ASSIGNMENT:
Return every line of the data that contains the string "help".
*** Begin section ***
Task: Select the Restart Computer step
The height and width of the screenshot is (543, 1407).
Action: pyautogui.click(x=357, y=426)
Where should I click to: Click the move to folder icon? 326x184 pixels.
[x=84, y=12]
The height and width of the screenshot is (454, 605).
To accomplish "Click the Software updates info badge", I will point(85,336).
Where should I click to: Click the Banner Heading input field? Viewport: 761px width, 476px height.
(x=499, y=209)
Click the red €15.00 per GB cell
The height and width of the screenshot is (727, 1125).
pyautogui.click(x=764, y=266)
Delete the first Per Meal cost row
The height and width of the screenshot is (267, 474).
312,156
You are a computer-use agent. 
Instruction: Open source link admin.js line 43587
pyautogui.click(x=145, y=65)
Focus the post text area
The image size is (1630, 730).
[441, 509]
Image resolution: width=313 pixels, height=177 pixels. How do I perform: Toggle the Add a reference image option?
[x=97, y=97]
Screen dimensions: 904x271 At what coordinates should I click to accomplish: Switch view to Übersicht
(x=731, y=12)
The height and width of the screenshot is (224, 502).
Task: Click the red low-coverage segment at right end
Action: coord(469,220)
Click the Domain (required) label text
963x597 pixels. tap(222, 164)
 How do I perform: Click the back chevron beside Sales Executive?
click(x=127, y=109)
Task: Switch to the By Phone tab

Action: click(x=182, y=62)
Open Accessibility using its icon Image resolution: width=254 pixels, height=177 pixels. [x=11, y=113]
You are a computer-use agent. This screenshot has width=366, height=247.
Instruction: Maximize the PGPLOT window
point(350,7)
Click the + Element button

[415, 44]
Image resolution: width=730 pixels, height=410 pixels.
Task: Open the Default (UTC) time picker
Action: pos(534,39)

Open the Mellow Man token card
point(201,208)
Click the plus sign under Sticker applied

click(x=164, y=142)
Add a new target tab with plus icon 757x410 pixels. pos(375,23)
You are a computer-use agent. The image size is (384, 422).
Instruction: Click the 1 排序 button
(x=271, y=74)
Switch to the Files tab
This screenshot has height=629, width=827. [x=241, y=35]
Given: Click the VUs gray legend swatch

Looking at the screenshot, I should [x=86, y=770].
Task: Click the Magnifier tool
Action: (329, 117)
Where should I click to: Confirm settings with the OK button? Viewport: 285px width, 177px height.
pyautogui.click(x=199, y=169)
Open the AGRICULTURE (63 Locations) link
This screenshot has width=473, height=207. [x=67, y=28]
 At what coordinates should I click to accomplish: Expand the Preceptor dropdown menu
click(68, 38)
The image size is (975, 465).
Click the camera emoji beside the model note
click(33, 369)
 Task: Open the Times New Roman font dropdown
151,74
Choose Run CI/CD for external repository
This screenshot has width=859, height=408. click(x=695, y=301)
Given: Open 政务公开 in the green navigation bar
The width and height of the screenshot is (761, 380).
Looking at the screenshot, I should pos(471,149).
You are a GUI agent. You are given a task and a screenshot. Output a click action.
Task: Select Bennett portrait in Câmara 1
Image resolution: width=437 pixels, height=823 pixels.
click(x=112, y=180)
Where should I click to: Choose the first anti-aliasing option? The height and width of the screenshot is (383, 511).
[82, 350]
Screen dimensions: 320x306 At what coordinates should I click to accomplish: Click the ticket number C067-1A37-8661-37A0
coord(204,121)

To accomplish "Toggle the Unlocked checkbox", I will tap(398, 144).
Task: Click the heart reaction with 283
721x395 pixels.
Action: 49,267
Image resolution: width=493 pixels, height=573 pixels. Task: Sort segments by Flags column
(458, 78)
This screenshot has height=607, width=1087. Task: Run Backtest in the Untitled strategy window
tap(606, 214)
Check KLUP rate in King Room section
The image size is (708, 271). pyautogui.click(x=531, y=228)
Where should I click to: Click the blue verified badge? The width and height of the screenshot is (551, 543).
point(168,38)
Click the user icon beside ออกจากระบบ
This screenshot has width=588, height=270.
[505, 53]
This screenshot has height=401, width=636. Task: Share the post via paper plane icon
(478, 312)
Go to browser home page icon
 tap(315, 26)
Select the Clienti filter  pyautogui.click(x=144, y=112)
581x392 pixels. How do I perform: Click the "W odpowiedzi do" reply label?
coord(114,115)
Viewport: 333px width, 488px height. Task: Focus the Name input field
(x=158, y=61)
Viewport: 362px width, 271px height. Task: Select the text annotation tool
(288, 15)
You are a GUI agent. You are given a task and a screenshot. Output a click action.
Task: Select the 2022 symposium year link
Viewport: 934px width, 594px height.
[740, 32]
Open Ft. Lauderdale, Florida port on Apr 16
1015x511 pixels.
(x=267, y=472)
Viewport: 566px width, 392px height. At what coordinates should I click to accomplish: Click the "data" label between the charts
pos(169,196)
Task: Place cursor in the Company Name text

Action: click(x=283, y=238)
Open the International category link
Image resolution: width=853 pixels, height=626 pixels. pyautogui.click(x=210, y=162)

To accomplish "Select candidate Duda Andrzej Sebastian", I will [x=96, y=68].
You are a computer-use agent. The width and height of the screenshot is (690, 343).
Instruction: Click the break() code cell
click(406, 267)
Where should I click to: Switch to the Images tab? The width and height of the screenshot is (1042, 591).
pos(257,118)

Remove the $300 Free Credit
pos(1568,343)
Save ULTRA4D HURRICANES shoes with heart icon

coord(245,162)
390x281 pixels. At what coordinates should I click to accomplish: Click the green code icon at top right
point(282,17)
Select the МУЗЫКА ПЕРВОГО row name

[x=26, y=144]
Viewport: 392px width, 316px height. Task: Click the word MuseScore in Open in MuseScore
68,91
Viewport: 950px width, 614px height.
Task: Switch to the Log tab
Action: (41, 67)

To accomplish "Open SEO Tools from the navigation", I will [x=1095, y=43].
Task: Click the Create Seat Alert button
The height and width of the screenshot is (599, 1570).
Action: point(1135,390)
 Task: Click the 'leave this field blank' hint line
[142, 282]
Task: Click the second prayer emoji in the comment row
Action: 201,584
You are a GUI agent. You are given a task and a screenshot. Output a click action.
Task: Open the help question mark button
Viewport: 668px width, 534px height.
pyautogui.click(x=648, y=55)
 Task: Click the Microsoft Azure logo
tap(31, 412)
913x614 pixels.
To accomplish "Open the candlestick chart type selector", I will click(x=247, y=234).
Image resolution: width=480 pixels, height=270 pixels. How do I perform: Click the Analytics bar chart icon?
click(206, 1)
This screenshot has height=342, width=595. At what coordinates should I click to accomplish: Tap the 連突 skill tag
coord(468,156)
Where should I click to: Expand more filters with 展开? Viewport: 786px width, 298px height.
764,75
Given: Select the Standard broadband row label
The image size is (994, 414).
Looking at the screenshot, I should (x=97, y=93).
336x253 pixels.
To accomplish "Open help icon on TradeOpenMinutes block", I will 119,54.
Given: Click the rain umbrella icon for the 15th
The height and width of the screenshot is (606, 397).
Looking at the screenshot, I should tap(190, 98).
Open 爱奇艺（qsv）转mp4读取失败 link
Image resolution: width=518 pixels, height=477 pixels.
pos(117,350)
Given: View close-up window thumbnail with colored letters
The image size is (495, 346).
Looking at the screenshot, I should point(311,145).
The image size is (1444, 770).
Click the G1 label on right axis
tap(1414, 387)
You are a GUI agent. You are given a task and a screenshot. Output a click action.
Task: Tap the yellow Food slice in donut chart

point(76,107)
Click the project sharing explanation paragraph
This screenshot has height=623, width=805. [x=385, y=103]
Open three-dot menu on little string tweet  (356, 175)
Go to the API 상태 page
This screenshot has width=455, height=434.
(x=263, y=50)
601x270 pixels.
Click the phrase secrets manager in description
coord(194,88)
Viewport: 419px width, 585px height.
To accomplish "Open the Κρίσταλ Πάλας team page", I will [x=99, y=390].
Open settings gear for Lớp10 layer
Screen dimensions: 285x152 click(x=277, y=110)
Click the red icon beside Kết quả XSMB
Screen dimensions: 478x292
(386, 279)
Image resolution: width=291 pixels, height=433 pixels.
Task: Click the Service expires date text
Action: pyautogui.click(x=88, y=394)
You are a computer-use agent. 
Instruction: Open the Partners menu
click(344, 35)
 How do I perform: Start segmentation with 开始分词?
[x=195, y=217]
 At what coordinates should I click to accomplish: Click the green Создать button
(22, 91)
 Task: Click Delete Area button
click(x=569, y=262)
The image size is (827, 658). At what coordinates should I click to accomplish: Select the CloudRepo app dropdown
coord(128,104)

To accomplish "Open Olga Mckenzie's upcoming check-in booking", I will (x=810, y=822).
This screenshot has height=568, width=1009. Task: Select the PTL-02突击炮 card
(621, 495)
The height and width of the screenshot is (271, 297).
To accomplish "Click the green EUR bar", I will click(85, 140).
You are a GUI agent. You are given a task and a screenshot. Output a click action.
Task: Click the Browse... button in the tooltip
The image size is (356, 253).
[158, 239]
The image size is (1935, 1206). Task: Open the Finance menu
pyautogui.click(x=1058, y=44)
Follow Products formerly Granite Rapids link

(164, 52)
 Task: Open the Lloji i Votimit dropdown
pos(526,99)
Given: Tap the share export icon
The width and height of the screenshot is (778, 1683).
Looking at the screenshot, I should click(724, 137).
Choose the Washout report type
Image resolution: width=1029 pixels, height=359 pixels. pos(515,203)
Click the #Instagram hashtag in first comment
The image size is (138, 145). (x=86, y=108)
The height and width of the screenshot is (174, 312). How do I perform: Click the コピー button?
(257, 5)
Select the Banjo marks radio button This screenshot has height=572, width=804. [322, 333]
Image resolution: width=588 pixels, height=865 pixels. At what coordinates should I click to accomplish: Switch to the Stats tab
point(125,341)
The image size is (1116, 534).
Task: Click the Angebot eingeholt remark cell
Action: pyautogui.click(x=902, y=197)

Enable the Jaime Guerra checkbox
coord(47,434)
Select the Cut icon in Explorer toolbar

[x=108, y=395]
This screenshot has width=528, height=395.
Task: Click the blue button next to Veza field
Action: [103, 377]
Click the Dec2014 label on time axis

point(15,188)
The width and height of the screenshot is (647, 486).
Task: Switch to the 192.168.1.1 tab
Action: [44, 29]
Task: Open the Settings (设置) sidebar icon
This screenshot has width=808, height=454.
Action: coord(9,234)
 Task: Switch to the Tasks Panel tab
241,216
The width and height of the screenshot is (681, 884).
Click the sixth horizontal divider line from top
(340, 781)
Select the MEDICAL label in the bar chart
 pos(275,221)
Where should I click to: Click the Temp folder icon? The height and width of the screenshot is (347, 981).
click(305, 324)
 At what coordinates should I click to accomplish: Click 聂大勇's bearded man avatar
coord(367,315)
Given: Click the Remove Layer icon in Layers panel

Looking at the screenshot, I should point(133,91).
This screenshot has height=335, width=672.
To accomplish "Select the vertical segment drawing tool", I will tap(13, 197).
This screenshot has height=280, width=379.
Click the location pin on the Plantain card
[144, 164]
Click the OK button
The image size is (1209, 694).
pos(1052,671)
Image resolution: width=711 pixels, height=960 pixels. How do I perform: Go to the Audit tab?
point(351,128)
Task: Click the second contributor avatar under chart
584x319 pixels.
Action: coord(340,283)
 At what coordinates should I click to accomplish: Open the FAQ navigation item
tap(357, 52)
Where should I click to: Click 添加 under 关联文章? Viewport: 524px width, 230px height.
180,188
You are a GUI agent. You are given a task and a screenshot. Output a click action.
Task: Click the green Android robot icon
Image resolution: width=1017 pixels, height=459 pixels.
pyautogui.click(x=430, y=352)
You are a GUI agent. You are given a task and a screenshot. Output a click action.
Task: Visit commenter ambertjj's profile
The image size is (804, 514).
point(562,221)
*** End section ***
EXERCISE SOLUTION:
Task: Open the help question mark button
To accomplish "Open help icon on TradeOpenMinutes block", I will 119,54.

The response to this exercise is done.